Me dio tanto miedo que después de seguir diciéndole que no quería y querer soltarme y ver que su única respuesta era más violencia, me quedé callada. Nunca me había golpeado un hombre. Nunca había sentido tanta humillación, pudor y bronca. Impotencia, del lat. impotentĭa: f. Falta de poder para hacer algo.


El no me escuchaba y no había gente cerca para que me escuche tampoco. No sabia que otra cosa hacer además de callarme. Nunca estuve en esa situación, en la más cercana terminé marcada en las muñecas. De repente los colores y las letras dejaban de estar ahí. Era consciente de la realidad. Y era consciente de mis lágrimas en mi mejilla, de mis ruegos para que pare. Era consciente de que él por fin se estaba mostrando como era y yo, frágil, llorando y encerrándome para bloquear ese recuerdo, me alejaba cada vez más de lo que quería ser. Y mostraba lo que era.
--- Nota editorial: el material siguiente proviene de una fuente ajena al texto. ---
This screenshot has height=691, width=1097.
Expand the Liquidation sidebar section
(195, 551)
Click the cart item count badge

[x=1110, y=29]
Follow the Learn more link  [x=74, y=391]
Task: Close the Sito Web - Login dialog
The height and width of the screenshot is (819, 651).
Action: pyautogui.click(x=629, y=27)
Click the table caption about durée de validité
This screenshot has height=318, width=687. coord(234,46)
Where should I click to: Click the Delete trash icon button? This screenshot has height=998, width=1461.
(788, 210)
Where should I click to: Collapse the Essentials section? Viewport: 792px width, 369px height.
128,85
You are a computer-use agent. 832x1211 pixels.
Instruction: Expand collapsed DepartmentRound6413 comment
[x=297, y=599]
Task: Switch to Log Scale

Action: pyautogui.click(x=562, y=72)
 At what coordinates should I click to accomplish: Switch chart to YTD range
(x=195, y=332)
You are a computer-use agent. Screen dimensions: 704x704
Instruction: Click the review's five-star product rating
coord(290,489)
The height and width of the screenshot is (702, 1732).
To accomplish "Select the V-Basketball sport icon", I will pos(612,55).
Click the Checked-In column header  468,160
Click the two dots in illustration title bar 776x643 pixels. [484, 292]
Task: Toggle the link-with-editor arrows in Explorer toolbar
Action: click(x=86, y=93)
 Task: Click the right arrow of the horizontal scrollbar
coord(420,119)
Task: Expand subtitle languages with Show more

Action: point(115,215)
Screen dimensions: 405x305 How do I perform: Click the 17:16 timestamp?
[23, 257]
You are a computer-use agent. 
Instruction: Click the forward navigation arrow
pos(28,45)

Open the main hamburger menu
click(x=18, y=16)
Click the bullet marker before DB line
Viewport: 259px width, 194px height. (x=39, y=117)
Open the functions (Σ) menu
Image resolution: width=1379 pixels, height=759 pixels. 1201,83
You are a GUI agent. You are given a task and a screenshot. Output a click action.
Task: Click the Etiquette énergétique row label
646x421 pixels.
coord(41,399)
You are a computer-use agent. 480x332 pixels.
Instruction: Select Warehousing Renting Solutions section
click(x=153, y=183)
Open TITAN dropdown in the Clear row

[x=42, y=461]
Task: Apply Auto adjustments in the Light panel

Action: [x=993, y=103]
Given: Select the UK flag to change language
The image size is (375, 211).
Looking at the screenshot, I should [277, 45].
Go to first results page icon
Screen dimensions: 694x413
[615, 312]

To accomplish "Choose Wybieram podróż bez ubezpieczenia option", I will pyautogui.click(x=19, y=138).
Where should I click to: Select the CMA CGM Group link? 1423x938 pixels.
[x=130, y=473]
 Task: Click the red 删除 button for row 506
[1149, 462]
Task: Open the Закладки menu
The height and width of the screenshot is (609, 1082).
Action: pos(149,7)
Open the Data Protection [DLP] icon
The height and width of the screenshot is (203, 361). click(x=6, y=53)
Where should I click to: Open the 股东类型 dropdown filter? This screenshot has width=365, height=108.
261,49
El lo sabía, yo se lo había dicho: no solía fumar, entonces cuando fumaba me pegaba muchísimo. Y sin embargo, se trajo un nevado. Cuando volvi, la ciudad ya no era lo que veía antes y yo no era lo que vi la última vez en el espejo, unas horas antes cuando me miré ese día mientras deslizaba el delineador en mi ojo.


lunes, 4 de enero de 2010

Tiempos verbales.

Cuando perdi mi virginidad con EL, en ese auto gris de vidrios empañados, sabía muy bien que el me había amado (pretérito pluscuamperfecto) pero ya no me amaba más (pretérito imperfecto). Ésos tiempos verbales que repetí como loro durante toda la primaria, finalmente empezaba a entenderlos. Los entendía aunque me dolían. En todo el cuerpo. En todo el alma. En el medio del cerebro.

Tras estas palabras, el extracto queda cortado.